Kate -- or rather the person or character whose viewpoint she sees -- looks down at her hands. They are small, as of a child of ten, but weathered and work-hardened. She -- or someone -- why such a great lady as this would ask her here. More vertigo, and Kate wakes.
Pondering it over in the train, on our way to Dover, Tom recognizes the blue and silver colors of Daewen's medieval dress as the colors she wears as a quasi-uniform for her place on the Silver Council -- a governing body of the Dreamtime, immediately predating the founding of Vinyagarond. There, she was their Lady of Love and War.
Well, not nightmares after all, but visions. Lacking anything better to do, we go to bed and wake up in Dover. We collect Morrolan, and turn around and catch the return train for Paddington and home.
Once home, we show the dream log to Mithriel and the soft spot to Morrolan. He remarks that the strands of magic are longer here, longer than the space they appear to occupy. It's rather as if what you saw in a crystal ball were real.
We show him the magic mirror we've been using to call him and ask if he could use it to call Olam. Capital idea! Who shall we call first, then, Olam or Auberon. Oh, Morrolan wouldn't recommend calling Auberon directly.
...Oh. (We've been doing just that.) Well, does he have a secretary? Yes, name of Robin Goodfellow. (How classic.) We call up Robin Goodfellow and surprise him at lunch. Since the mirror seems to connect with the nearest reflective surface, we find ourselves looking up at R.G. from his soup. He is naturally disconcerted, high elf or no. After we get over that, he asks us to call back in a hour's time, to arrange an appointment with Auberon. (Maybe we should have gone on calling direct.) We make sure that he understands we are not asking Auberon to talk to this particular bowl of soup, then ring off.
Olam is unreachable. Drat the fellow, this is turning into a habit.

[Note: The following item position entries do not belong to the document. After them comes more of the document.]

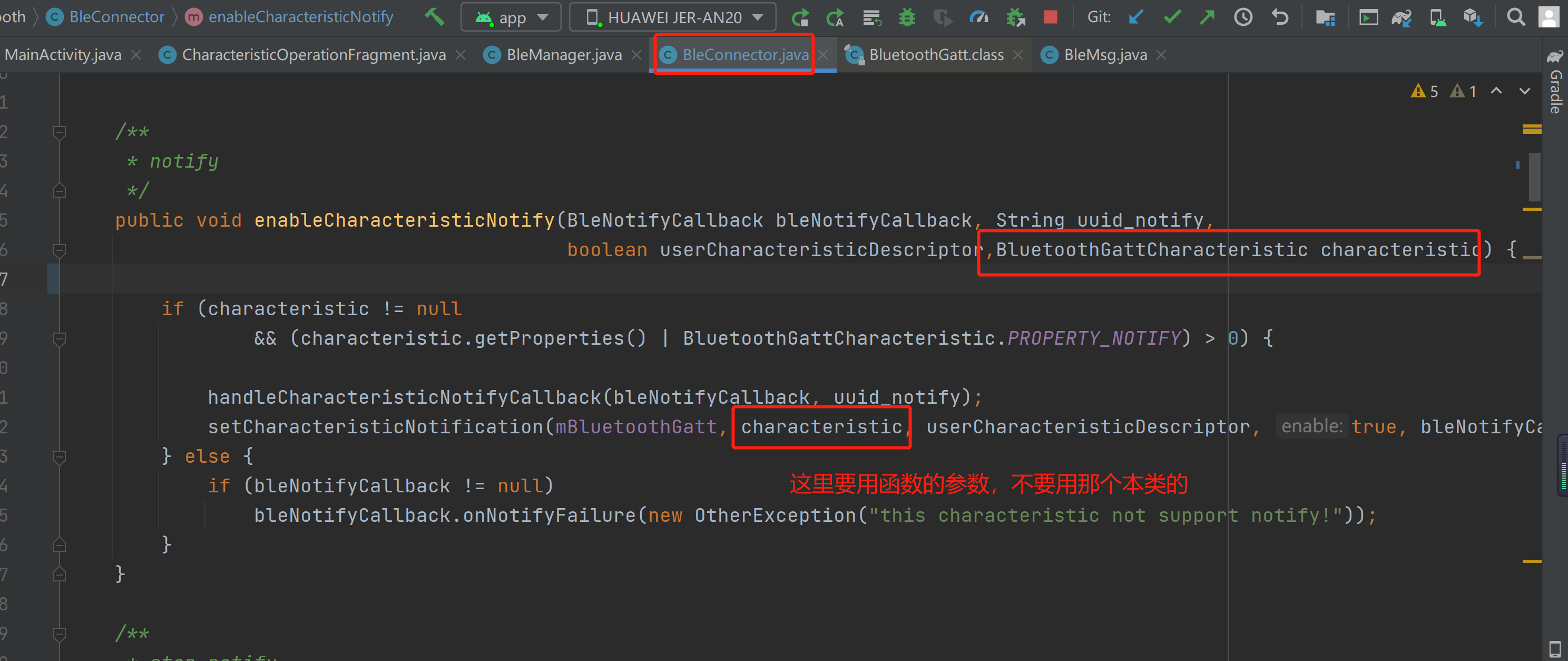Open the Profiler tool
The image size is (1568, 661).
click(x=978, y=16)
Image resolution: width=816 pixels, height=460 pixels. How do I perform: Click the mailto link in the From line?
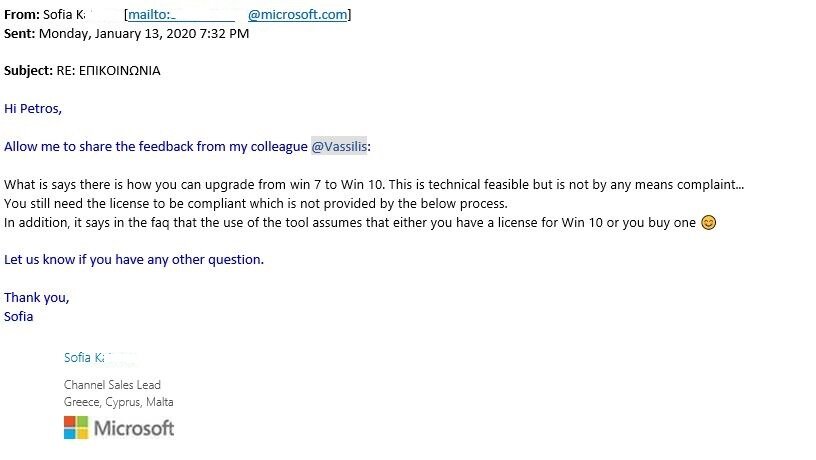(x=151, y=15)
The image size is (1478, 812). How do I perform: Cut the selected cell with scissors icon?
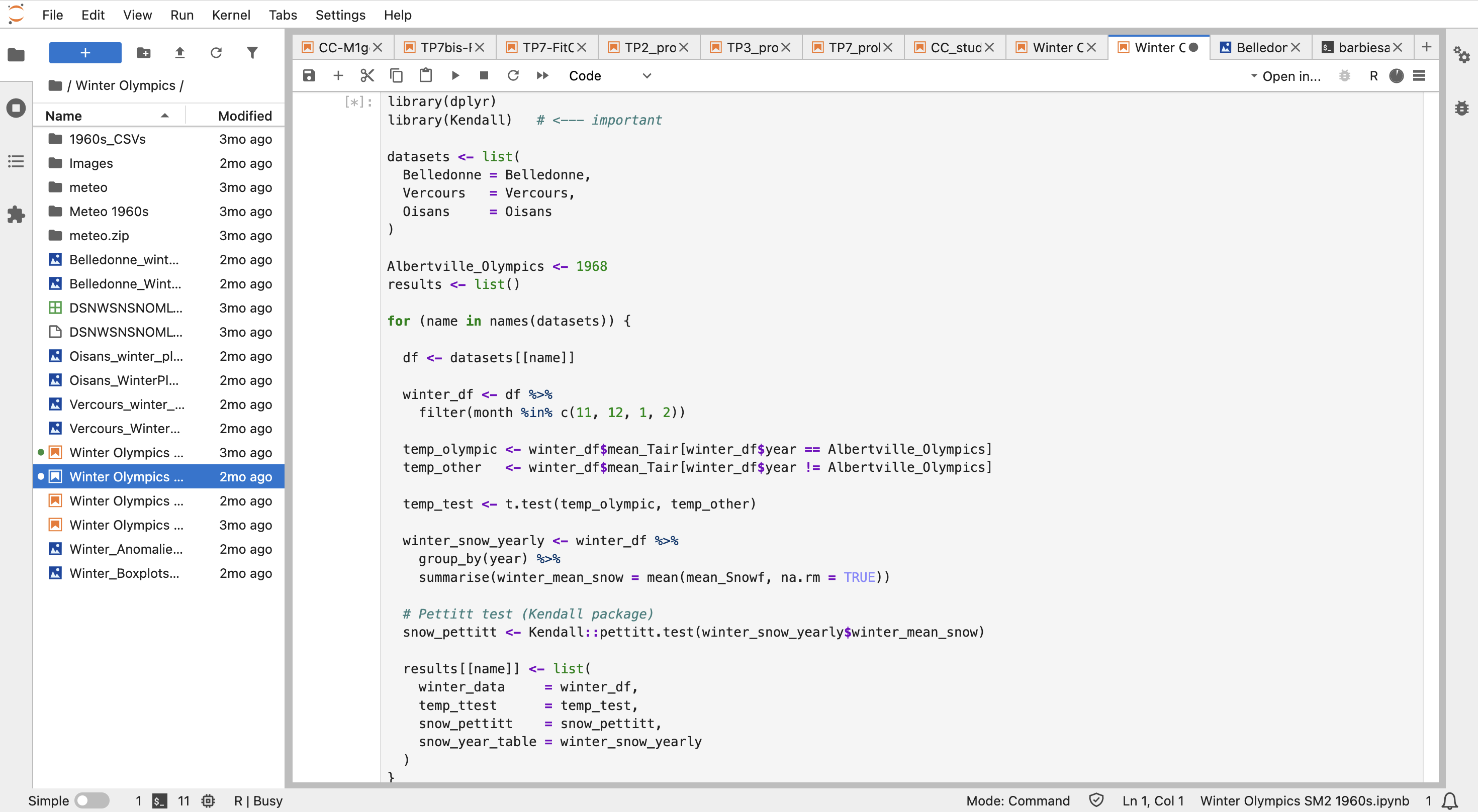(367, 76)
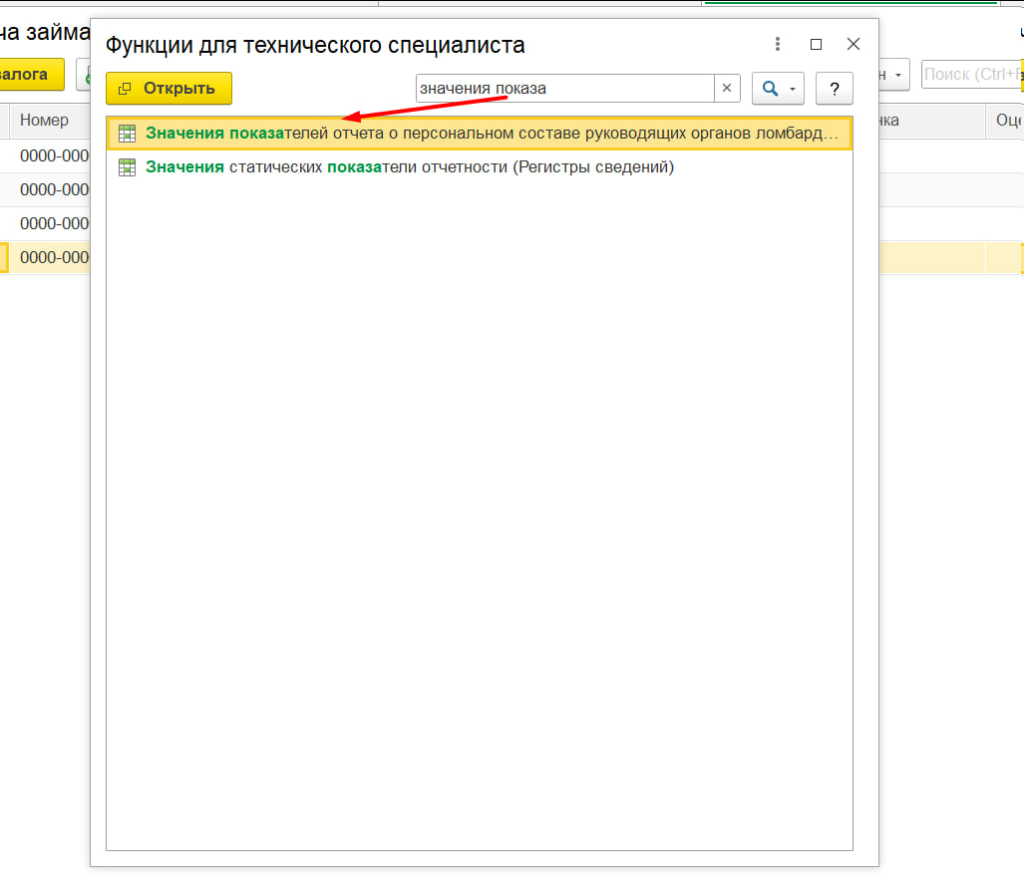Click the Открыть button
The width and height of the screenshot is (1024, 893).
coord(169,88)
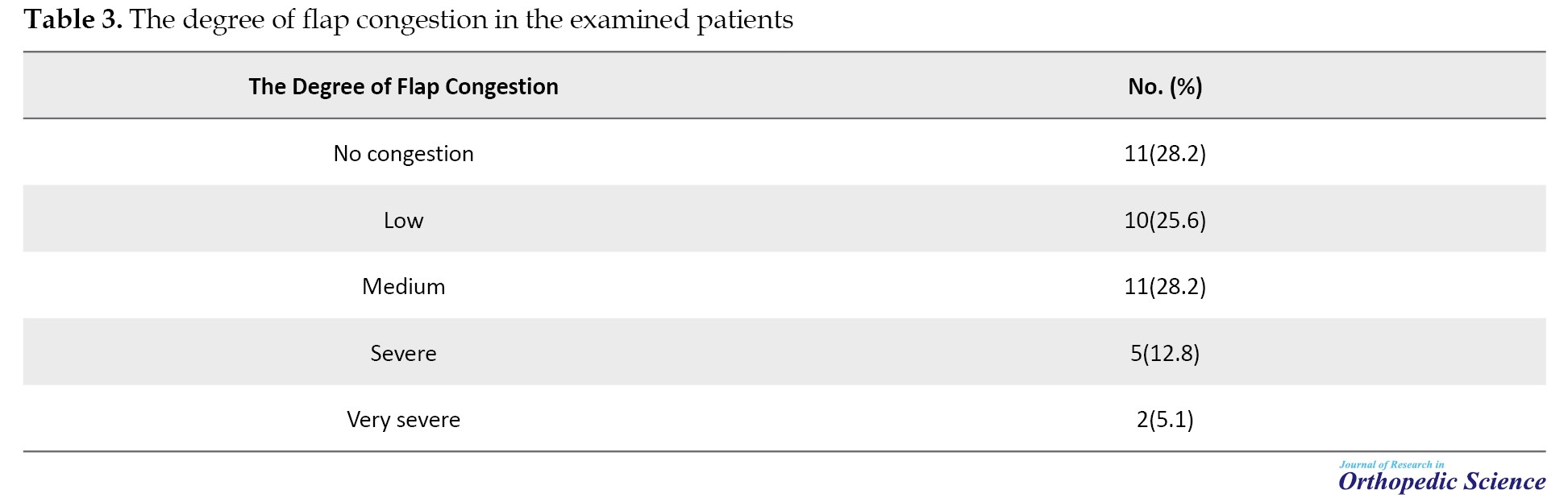The height and width of the screenshot is (498, 1568).
Task: Click the 2(5.1) value cell
Action: point(1165,419)
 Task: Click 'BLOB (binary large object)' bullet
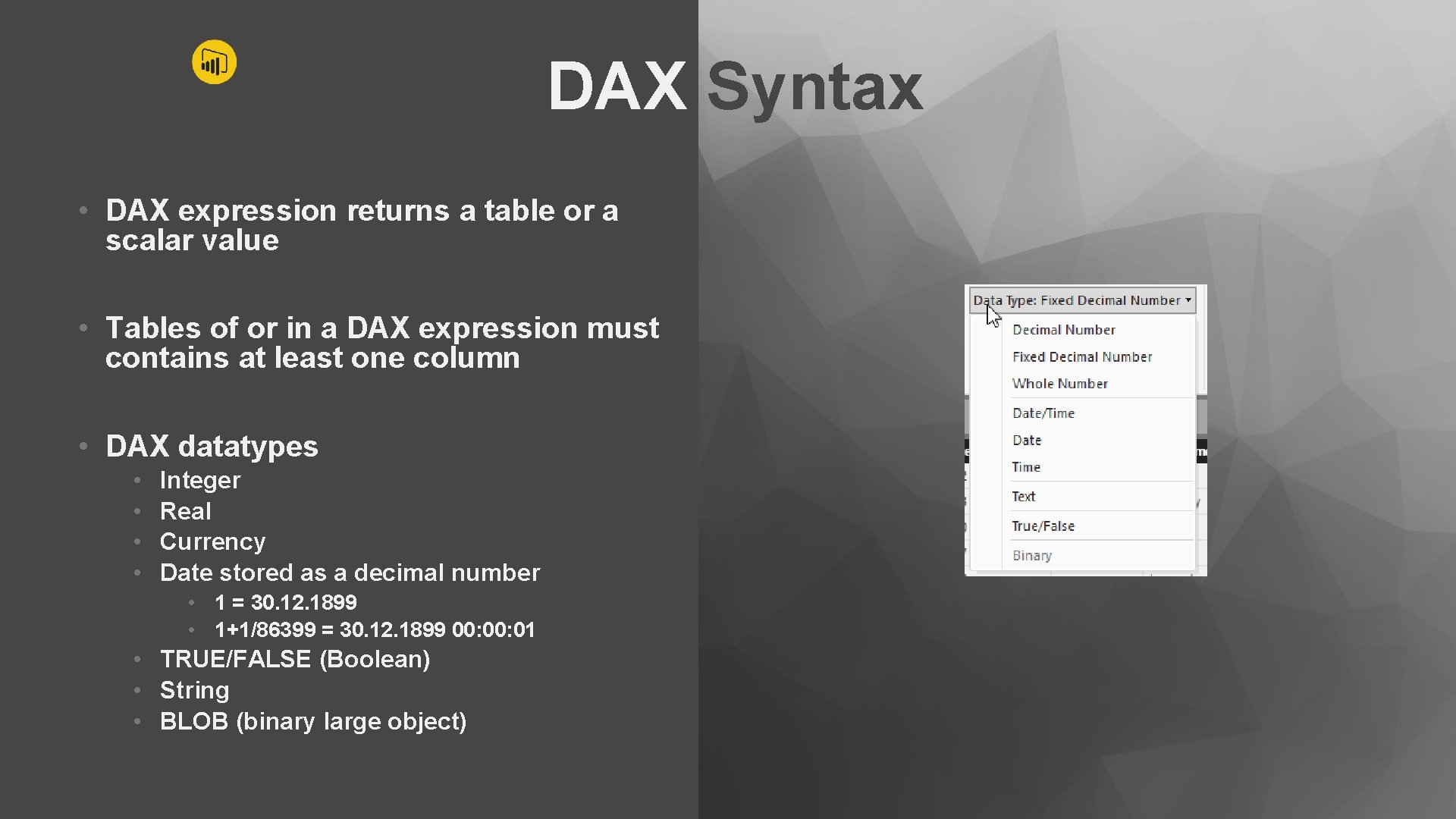(x=312, y=721)
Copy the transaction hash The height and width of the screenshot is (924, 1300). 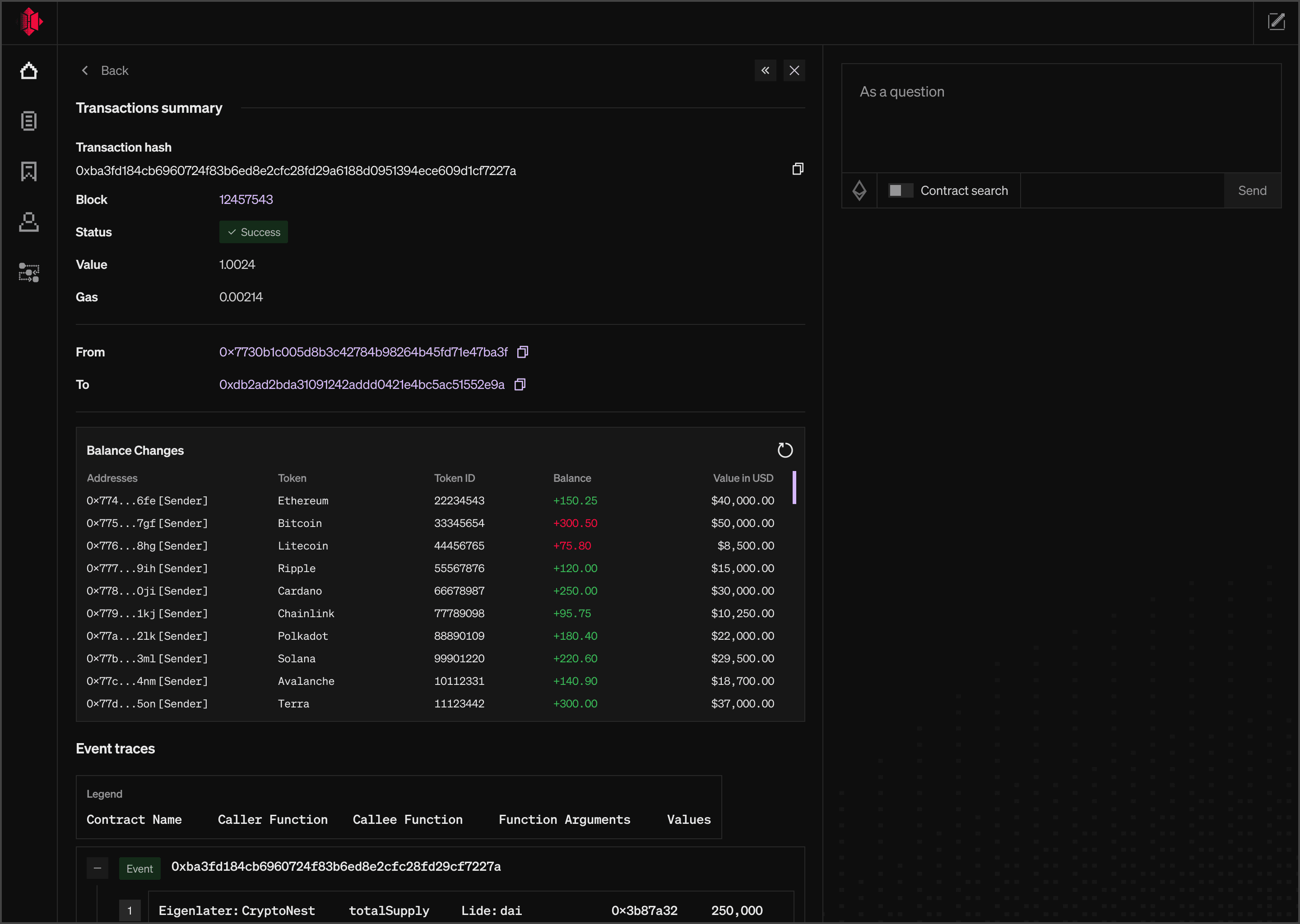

We begin to wonder where the fays got this mirror, since so few of Auberon's court seem to be expecting it. Morrolan remarks that Rhyme has one, so we could ask him where he got it. We have Morrolan call the dwarf up. Rhyme is, he says, in the midst of delicate and dangerous experiments, so sod off. Before Morrolan sods off, though, we learn that Rhyme got his mirror from a cousin.